Just because you’ve got your phone on standby doesn’t mean it’s not doing anything. And in China, where high data rates are currently a major issue, how much data bandwidth a phone passively “steals” could be a big deal. The latest company to get wrapped up in China bandwidth complaints is Apple, as state television network CCTV recently aired a report that accuses the iPhone of passively “stealing” as much as US$10 of bandwidth every month.
CCTV reports that it put ten phones to the test by putting them on standby for 120 hours while tracking their data usage via China Mobile’s official site. Ten phones were tested and virtually all of them wasted some data – Sony and Nokia phones burned through about 4 MB each during that time, for example. But Apple’s iPhone was apparently the worst, passively eating up 80 MB of data over 120 hours on standby. China Mobile charges RMB 15 for 110 MB of bandwidth, so over the course a month that means that iPhones could be costing their users as much as RMB 60 (about US$10) in bandwidth fees.
The report also criticized Apple (among other handset makers) for including pre-installed software that cannot be removed.
Of course, it doesn’t seem that CCTV’s test was particularly scientific, and results might vary quite a bit depending on your mobile carrier, your model of iPhone, the apps installed, and your selected options – it is possible to completely turn off mobile data, after all. In fact, on tech sites like Sina Tech some commenters have already implicitly accused CCTV of organizing a smear campaign, joking that Apple must not have bought enough ads on the network this year. Others have pointed out that those who can afford Apple products probably aren’t that worried about spending a few extra dollars a month on bandwidth anyway.

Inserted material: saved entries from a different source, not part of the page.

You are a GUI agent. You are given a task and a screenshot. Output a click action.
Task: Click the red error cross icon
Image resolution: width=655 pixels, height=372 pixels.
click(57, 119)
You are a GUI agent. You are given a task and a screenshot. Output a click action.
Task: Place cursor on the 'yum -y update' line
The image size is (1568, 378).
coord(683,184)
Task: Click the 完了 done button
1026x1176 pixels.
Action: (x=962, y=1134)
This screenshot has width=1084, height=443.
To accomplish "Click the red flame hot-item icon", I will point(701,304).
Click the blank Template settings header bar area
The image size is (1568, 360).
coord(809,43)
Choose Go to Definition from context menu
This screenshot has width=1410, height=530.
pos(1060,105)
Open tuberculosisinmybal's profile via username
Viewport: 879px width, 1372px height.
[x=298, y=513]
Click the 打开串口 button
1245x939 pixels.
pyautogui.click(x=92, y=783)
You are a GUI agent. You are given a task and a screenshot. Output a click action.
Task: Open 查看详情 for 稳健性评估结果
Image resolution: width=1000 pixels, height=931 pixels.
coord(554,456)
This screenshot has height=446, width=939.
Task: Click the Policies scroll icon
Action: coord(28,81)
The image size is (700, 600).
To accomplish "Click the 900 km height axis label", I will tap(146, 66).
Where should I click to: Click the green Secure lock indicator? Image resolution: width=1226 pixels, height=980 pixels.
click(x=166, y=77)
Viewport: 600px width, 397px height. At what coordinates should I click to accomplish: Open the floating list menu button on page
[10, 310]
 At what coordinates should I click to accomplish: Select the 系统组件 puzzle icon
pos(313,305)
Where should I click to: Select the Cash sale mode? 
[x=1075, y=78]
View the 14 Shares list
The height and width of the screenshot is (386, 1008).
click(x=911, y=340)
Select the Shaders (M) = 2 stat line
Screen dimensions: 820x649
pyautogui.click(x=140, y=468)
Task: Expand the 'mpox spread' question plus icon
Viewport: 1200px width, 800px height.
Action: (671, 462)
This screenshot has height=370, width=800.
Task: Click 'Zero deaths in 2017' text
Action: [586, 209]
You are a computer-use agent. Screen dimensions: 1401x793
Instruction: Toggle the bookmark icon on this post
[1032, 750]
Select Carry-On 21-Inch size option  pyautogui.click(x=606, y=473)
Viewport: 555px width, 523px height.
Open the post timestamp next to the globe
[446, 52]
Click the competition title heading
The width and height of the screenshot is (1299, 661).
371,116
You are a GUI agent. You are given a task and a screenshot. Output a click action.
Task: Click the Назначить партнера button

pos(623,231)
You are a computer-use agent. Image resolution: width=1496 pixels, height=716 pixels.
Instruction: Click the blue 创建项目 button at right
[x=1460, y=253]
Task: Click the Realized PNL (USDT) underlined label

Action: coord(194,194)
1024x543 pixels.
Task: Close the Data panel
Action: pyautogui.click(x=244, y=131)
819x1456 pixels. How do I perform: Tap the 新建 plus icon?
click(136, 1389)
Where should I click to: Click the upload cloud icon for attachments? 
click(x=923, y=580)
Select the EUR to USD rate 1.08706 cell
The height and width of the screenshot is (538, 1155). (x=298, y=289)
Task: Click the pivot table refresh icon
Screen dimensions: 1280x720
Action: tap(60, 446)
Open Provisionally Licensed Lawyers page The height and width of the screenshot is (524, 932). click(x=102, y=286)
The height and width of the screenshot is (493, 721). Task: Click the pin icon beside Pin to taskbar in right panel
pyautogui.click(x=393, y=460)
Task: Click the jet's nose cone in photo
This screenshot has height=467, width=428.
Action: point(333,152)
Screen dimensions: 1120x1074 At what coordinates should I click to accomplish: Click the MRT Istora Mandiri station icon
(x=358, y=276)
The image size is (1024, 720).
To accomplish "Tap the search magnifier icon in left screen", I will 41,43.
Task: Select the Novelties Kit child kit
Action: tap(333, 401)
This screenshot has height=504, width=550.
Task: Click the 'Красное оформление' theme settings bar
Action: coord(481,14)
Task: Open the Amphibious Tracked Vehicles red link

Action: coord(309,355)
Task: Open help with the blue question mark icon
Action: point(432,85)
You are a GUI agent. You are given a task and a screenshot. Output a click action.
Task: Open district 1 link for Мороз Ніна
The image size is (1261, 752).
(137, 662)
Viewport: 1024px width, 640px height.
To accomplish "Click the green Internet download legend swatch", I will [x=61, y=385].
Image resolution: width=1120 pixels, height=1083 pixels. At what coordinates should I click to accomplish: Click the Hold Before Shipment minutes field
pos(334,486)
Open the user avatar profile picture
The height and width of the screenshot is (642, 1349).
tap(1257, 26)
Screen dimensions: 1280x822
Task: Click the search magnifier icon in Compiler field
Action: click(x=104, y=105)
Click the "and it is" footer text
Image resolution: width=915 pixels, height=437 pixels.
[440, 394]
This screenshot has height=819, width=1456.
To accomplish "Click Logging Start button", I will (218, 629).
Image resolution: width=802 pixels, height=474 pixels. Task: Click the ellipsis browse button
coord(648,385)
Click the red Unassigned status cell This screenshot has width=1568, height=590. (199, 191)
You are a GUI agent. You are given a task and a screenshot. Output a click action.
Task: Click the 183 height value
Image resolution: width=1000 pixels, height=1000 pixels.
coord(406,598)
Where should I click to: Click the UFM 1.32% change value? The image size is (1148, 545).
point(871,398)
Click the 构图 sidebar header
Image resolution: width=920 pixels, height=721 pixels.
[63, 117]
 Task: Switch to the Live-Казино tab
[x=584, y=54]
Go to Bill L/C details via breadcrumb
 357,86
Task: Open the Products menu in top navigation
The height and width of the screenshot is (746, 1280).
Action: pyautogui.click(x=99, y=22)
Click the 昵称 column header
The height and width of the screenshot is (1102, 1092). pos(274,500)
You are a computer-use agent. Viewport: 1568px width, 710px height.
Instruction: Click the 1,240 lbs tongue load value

This is not the first time that China’s state media has taken aim at Apple. There was a fairlysustained campaign against the American tech company in 2013, and it got slammed again by CCTV in 2014 for allegedy being a security threat (Apple denied this). The bad press certainly hasn’t done much to harm Apple’s business in China in the past, and it’s likely that the company will skate through this latest incident unscathed.